Refreshing Treat: Perfect for hot summer days, Strawberry Lassi is a cooling drink that hydrates and revitalizes. Nutrient-Rich: Made with fresh strawberries and yogurt, it provides essential vitamins, minerals, and probiotics, supporting gut health. Quick and Easy: With minimal ingredients and preparation time, you can whip up this delightful drink in just a few minutes. Probiotic Benefits: The yogurt base contributes beneficial probiotics, promoting digestive health and overall well-being. Kid-Friendly: Strawberry Lassi is a hit with children, making it an excellent way to include healthy ingredients in their diet.

Ingredients

Strawberries: Fresh strawberries taste good in this recipe however if fresh strawberries are not available you can use frozen strawberries in this recipe.  Yogurt: It is the base ingredient of the drink. You can use plain yogurt or greek yogurt or homemade curd. You can use either homemade or store bought yogurt. If you want to make a vegan version you can use vegan yogurt like cashew yogurt or almond yogurt to make this lassi vegan. Sweetener: I use sugar to sweeten strawberry lassi. You can use stevia or any other sugar substitute.
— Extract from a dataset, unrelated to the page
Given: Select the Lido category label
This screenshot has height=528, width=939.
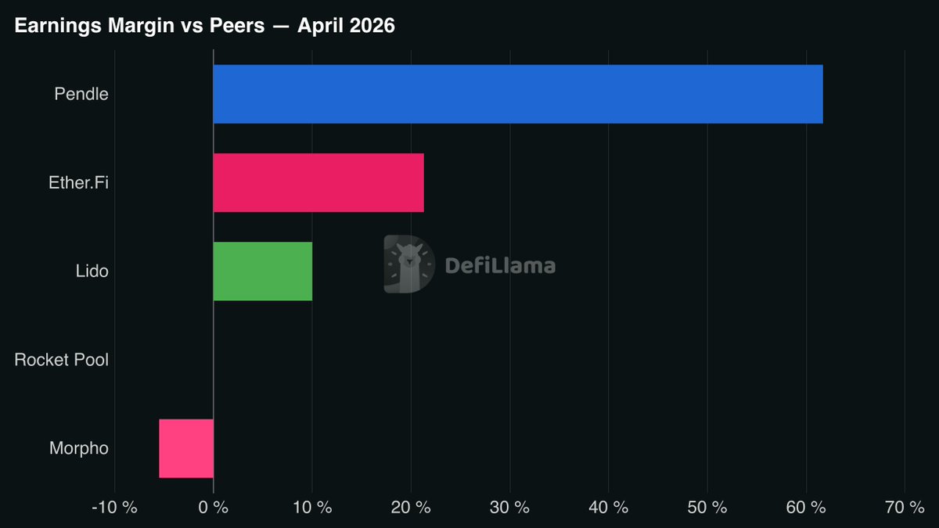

If you like you can use natural sugars like honey, agave or maple syrup.

See recipe card for quantities.

Instructions

Cut strawberries and discard green leafy part and stem.  After chopping I make a paste of strawberries and sugar in the blender. You can any sweeter of your choice in place of sugar. To the pureed strawberry I add yogurt, ice cubes and a little bit of water or milk and blend it once again to make smooth mix.
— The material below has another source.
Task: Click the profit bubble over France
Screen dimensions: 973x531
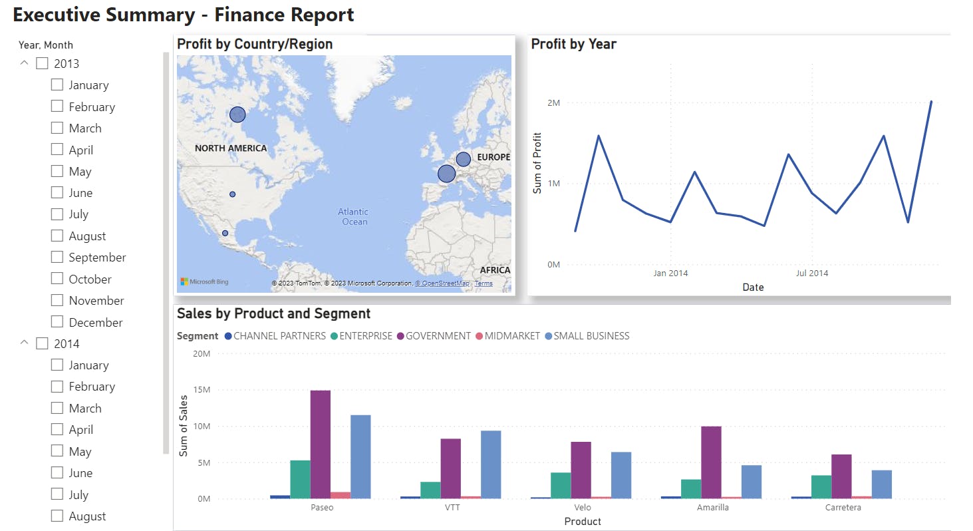Action: click(446, 173)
Serve this chilled strawberry lassi in a glass and garnish with a mint leaf or top with vanilla or butter scotch ice-cream and enjoy this refreshing drink or dessert.

Substitutions

Yogurt: Use Greek yogurt for thickness or plant-based yogurt for a dairy-free option. Sweetener: Swap sugar for honey, maple syrup, or a sugar-free sweetener. Milk: Use milk (dairy or non-dairy) for a thinner consistency. Strawberries: Substitute fresh strawberries with frozen strawberries or other berries like raspberries.

Variations

Mint Strawberry Lassi: Add fresh mint leaves for a refreshing twist. Protein-Packed Lassi: Add a scoop of protein powder or nut butter for an extra boost. Mango Strawberry Lassi: Combine strawberries with ripe mango for a fruity blend. Chia Seed Strawberry Lassi: Mix in chia seeds for added fiber and texture, allowing it to thicken.

Storage

Refrigeration: Store in an airtight container in the refrigerator for up to 2-3 days. Stir well before serving if separation occurs.

How to serve

Snacks: Enjoy with savory snacks like samosas, pakoras, or vegetable fritters. Main Dishes: Pair with Indian dishes such as biryani, curry, or khichdi for a balanced meal.